Friday, July 19, 2013

Lard

Digestible?  That's the best thing you can say about it?
You can swallow it and it will stay there? 
     I am old enough to remember the television commercials telling us to eat the new improve better than your grandmother's old creamery butter because this spread is cheap to make and we don't care if you die from it, just buy it!  buy it , Now!  Well, your great grandmother was right and you were all better off using pure fat than listening to television and radio stars touting the new oil and the later hated, trans fats.

I LOVE the English, for this ad, if no other reason!
     My grandmother caught a lot of lip from one of my mother's neighbors for making her beloved Welsh cookies because it called for the use of lard.  In the 1980s there was a lot of 'scientific evidence ' that lard was fattening and full of cholesterol.  

     Gram thought about it,  and she decided to try to adjust the recipe (for the sake of a lot of hogwash about cholesterol).  She tried half lard and half Crisco which made a cookie, but it cooked at too low a temperature and you had a choice, eat not quite cooked cookies or eat slightly burned cookies.  After a few years of that nonsense, Gram went to butter and lard.  It was nice but not the same and we just stopped sharing recipes with Mrs.

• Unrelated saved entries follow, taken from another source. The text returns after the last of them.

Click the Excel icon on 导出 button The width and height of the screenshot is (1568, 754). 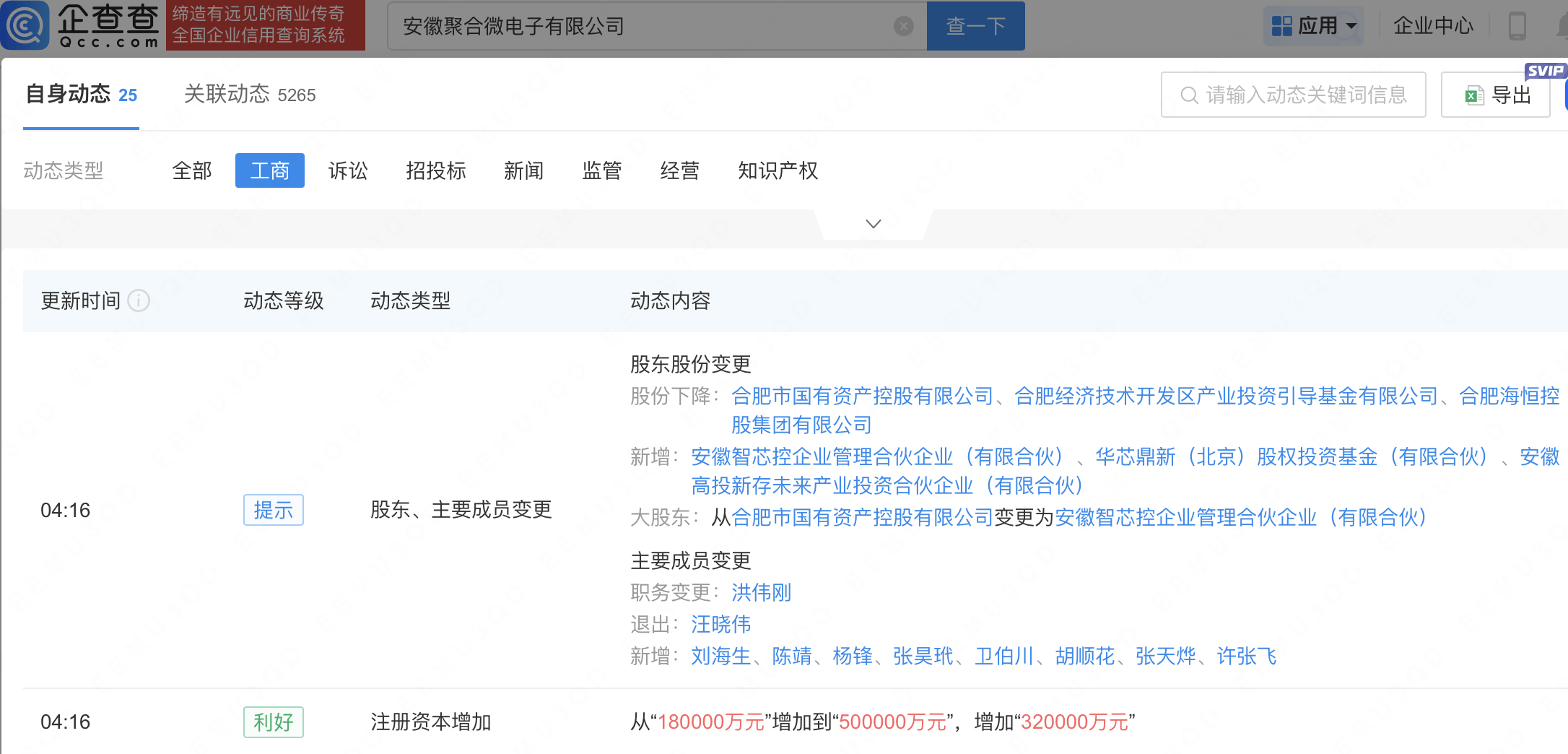pyautogui.click(x=1474, y=95)
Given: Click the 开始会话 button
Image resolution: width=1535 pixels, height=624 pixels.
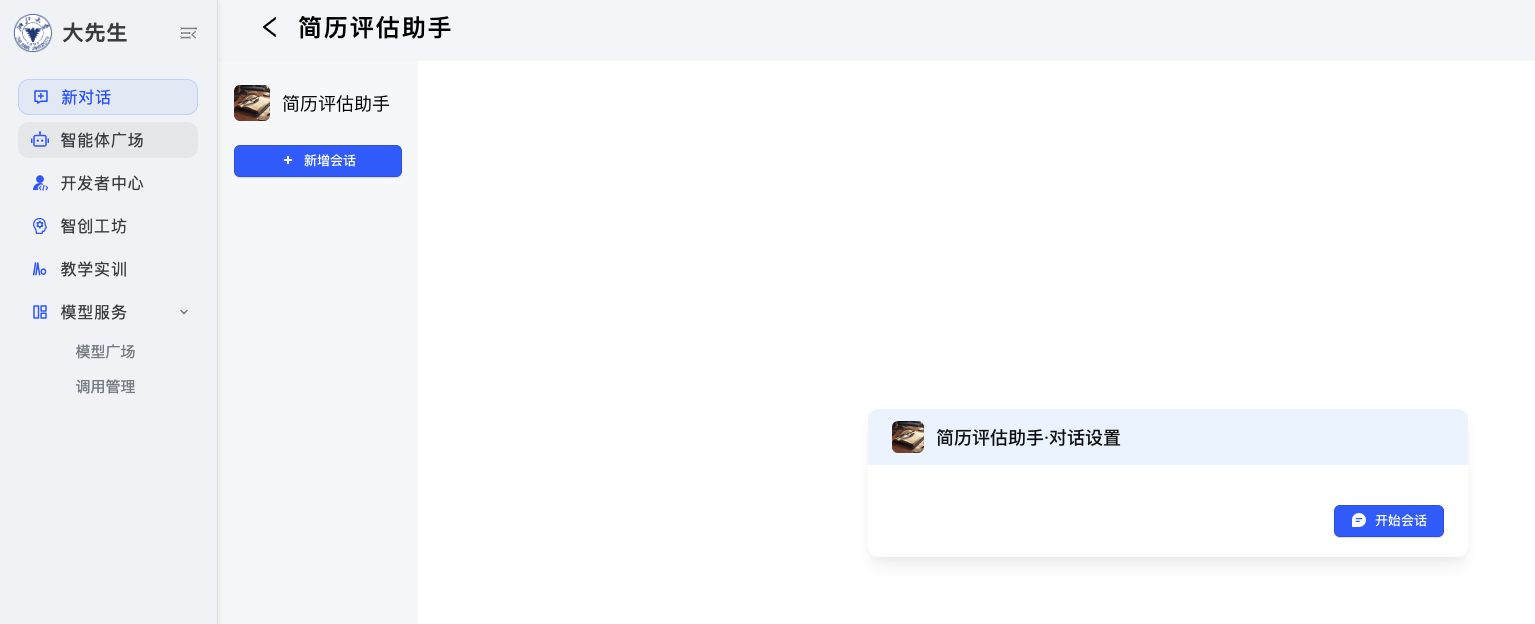Looking at the screenshot, I should [1389, 521].
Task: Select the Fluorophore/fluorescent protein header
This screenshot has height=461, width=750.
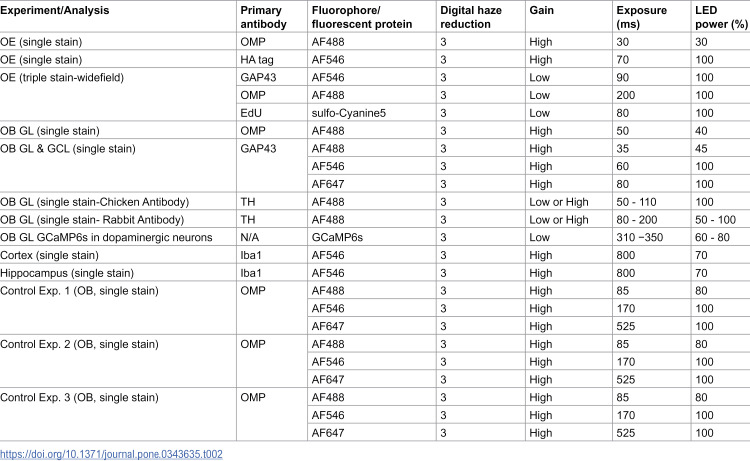Action: point(362,17)
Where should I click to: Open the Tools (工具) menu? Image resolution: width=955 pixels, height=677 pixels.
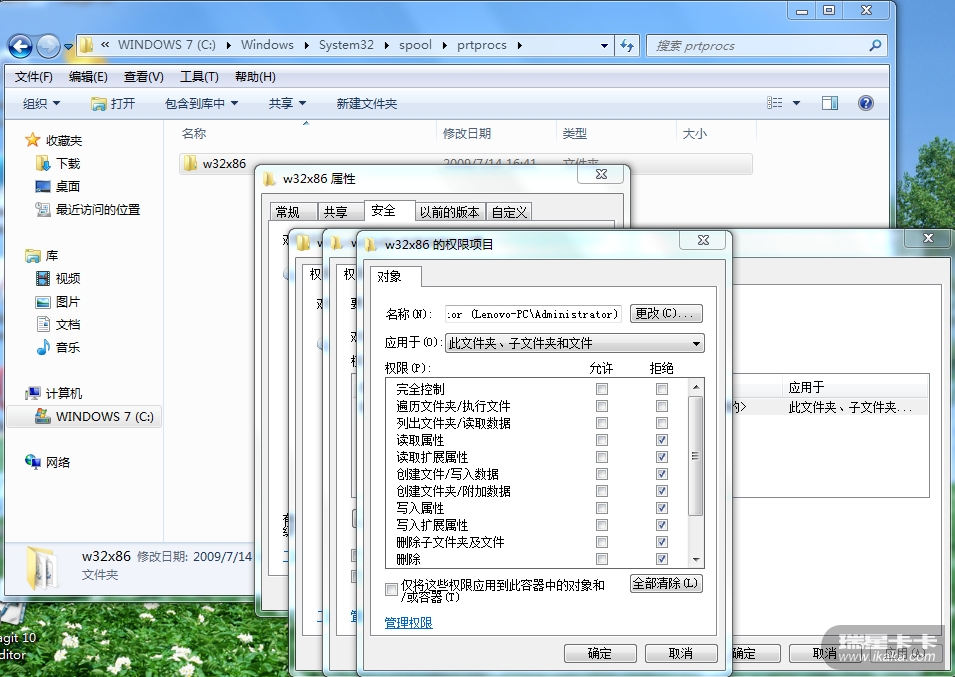tap(199, 77)
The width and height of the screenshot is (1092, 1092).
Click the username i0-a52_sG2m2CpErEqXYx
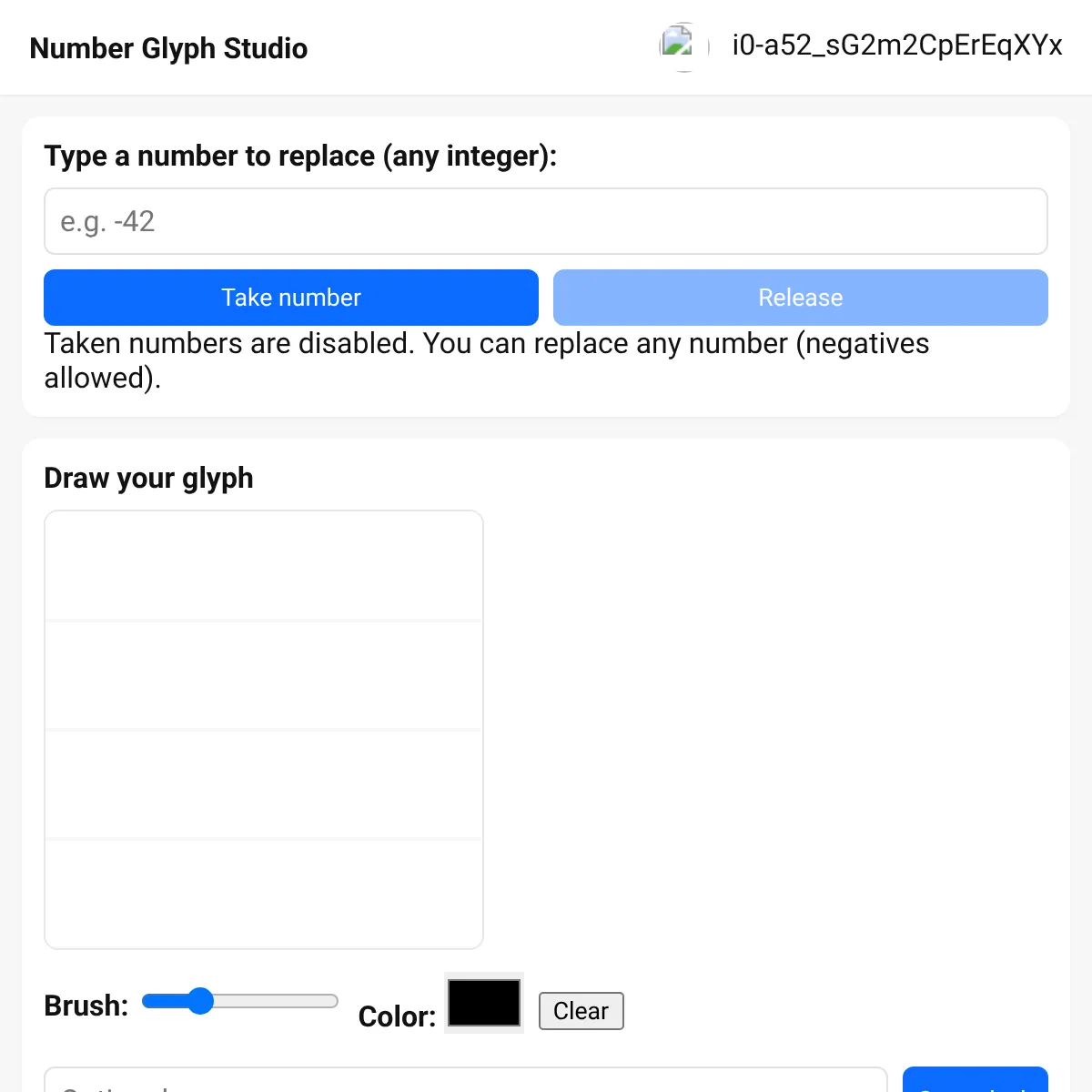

T.  I make Welsh cookies with lard.  NOT going to raise my cholesterol, NOT a trans fat!  HA!  Welsh cookies that taste like they are supposed to taste.  HA!

     I read a very thorough and well written article at this site:http://coconutcreamcare.com/2012/06/30/a-brief-history-of-trans-fat/.  A brief history of trans fat puts the whole issue in perspective.  

     For centuries, humans used natural fats to cook and bake.  It wasn't until a well educated gentleman tried to produce a method of hardening oil.  He gave us a method for producing margarine.......because butter was  WHAT?  NOT spreadable?  Ummmm.  Sometimes science does what it foes because it can, but, no...BUT  as I have told my sons since they started doing interesting and dangerous stuff....."Just because you CAN do a thing, doesn't mean you SHOULD do a thing."  Go ahead, ask one of them.  I said it, and still do!  
transfat

     Apparently hydrogenating oil to make it look like butter and selling it was profitable enough not only to do it, but to change the eating habits of a nation for generations.  WE swallowed the hype and now that it is known that trans fats and hydrogenated oils are no good for us, even Crisco isn't Crisco from the 50's.  For a really quick review on why trans fats are bad for you, click here:
http://www.marksdailyapple.com/why-are-trans-fats-bad/#axzz2ZX94B6UT

     WE ARE VINDICATED!  I so love Welsh cookies, if Gram had made them from newspapers, I would have eaten them!  

     I was in my refrigerator today checking the dates on things when I spotted the lard and thought how long I hid it in my fridge for fear some margarine and Crisco lover might see it and think I was poisoning my children.  Well, I don't have to hide it and the butter doesn't have to hide in that little camper in the door.  Butter is better than margarine, lard will serve you well.  As far as cholesterol and fat are concerned moderation in all things is always the  rule. 

      As a prepper, I have extra stored of all things.  I have purchased and used butter beads.  They are good and good in recipes without changing the recipes or instructions.  Lard lasts longer than you think.  Refrigerated, the longest I have ever kept lard was, (I hate confessing to family) two and a half years.  the flavor does not change, french fries still tasted good.  

     I found this suggestion for fresh rendered lard:  fresh from the pig, lard is hot.  Heat jars in an oven to 250 degrees, fill with lard (careful, it's hot).  Place the lids on jars and leave in oven to cool.   They also claim it can last up to two years, sealed.  


     I am going to get some lard this weekend, render it and jar it up.  Yup!  Jar it up.  I can imagine the past methods of canning in tin with lead solder, all the lead poisoning, the rust.  Jar!  

If we are still online in two years, I will be making french fries, probably sweet potato fries.  Check back in!